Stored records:

=======

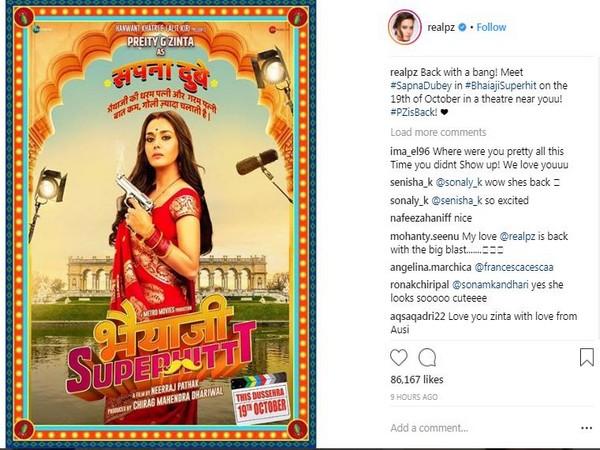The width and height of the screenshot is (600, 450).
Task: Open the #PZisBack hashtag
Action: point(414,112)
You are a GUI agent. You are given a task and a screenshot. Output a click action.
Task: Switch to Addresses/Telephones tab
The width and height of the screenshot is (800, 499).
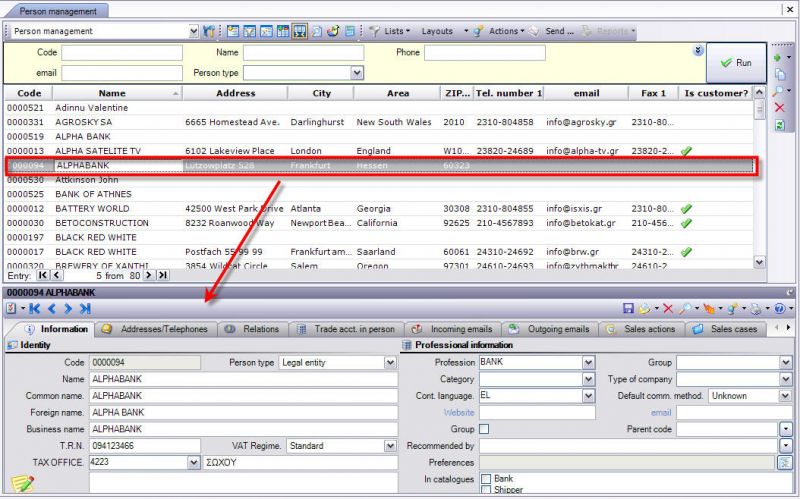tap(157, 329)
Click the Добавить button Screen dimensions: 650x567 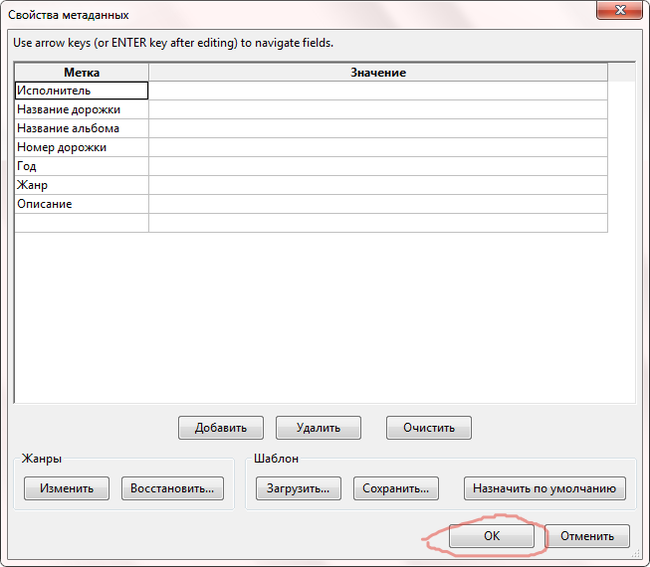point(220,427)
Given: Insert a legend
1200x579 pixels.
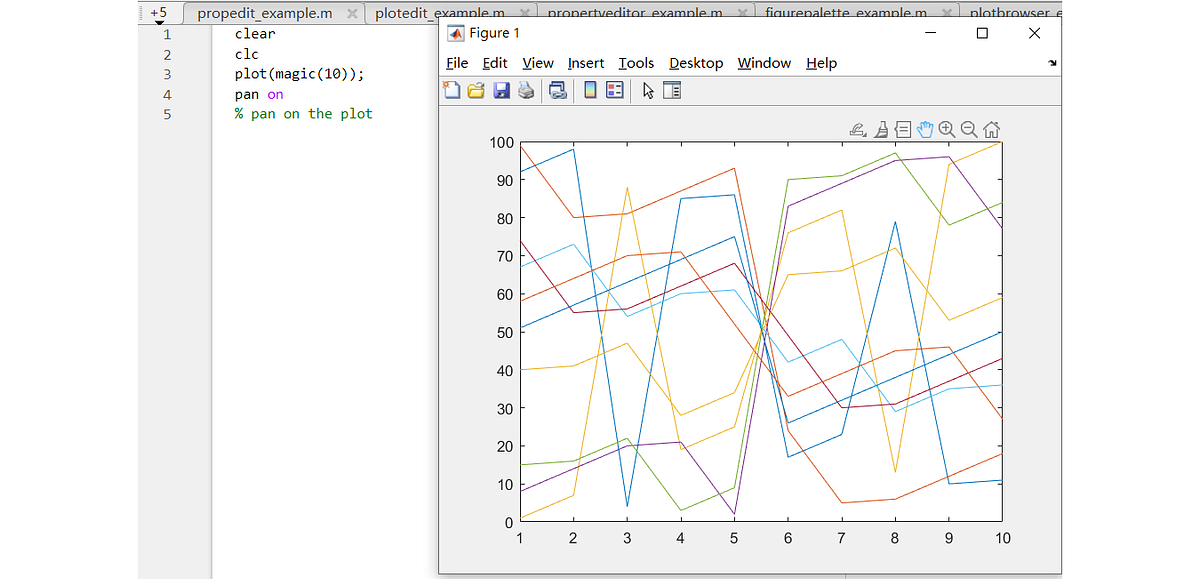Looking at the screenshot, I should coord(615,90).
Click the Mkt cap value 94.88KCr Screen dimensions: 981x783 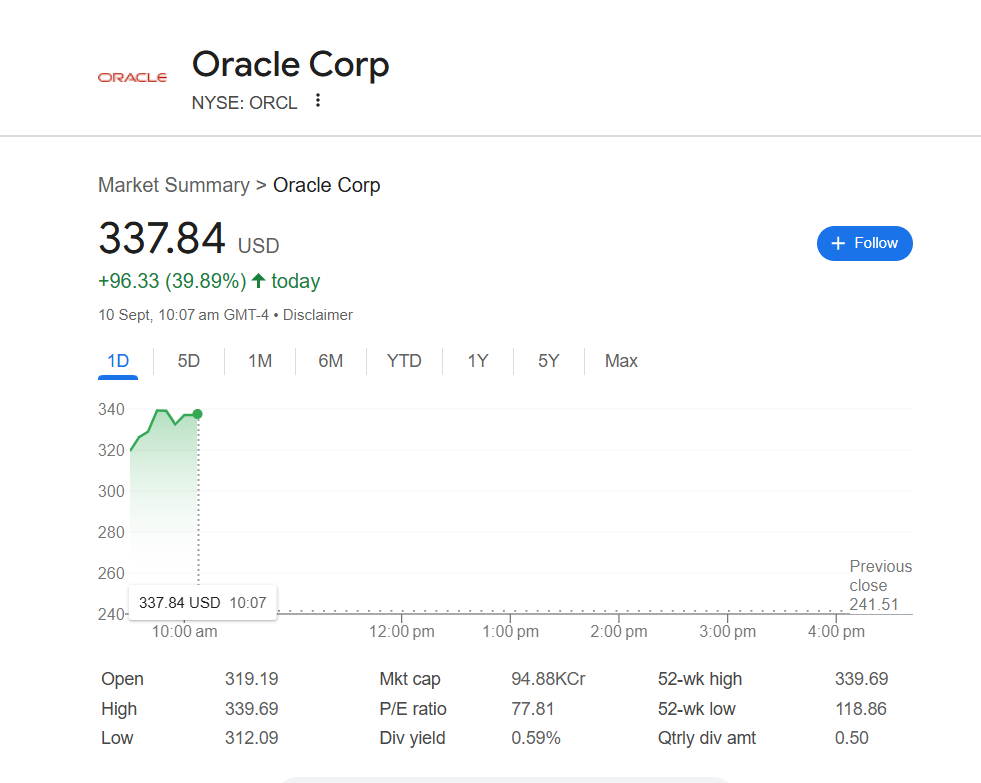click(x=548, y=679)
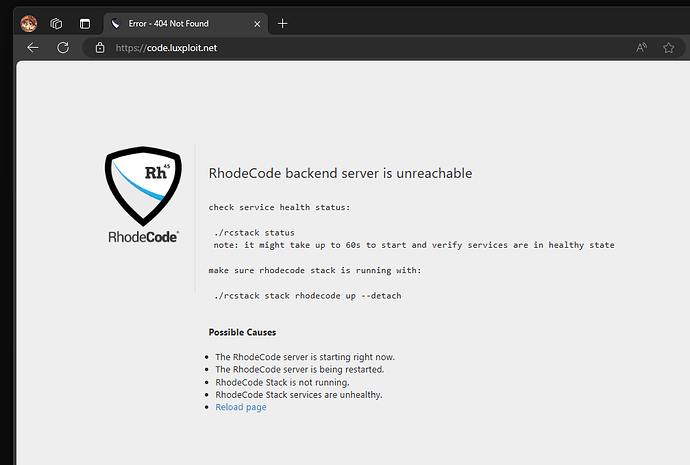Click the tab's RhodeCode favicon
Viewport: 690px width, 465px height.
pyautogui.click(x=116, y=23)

=======

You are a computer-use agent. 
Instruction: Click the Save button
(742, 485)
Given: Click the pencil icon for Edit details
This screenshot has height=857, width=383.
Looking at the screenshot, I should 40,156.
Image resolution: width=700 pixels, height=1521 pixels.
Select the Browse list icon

=======

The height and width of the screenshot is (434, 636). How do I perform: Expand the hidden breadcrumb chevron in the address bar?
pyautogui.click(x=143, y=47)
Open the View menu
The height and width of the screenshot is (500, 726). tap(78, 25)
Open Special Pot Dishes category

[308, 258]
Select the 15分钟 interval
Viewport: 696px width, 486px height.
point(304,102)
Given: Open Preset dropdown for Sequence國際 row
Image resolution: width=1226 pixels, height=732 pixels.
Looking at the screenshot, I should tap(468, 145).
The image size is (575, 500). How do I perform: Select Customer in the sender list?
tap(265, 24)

=======

### What needs to be done
Retype only the stretch of lines above starting at the one with "Instruction: Click the Save button" and stopping at the one with "Select the Browse list icon", exactly as written, with both kept.

### Answer to this exercise
Instruction: Click the Save button
(742, 485)
Given: Click the pencil icon for Edit details
This screenshot has height=857, width=383.
Looking at the screenshot, I should 40,156.
Image resolution: width=700 pixels, height=1521 pixels.
Select the Browse list icon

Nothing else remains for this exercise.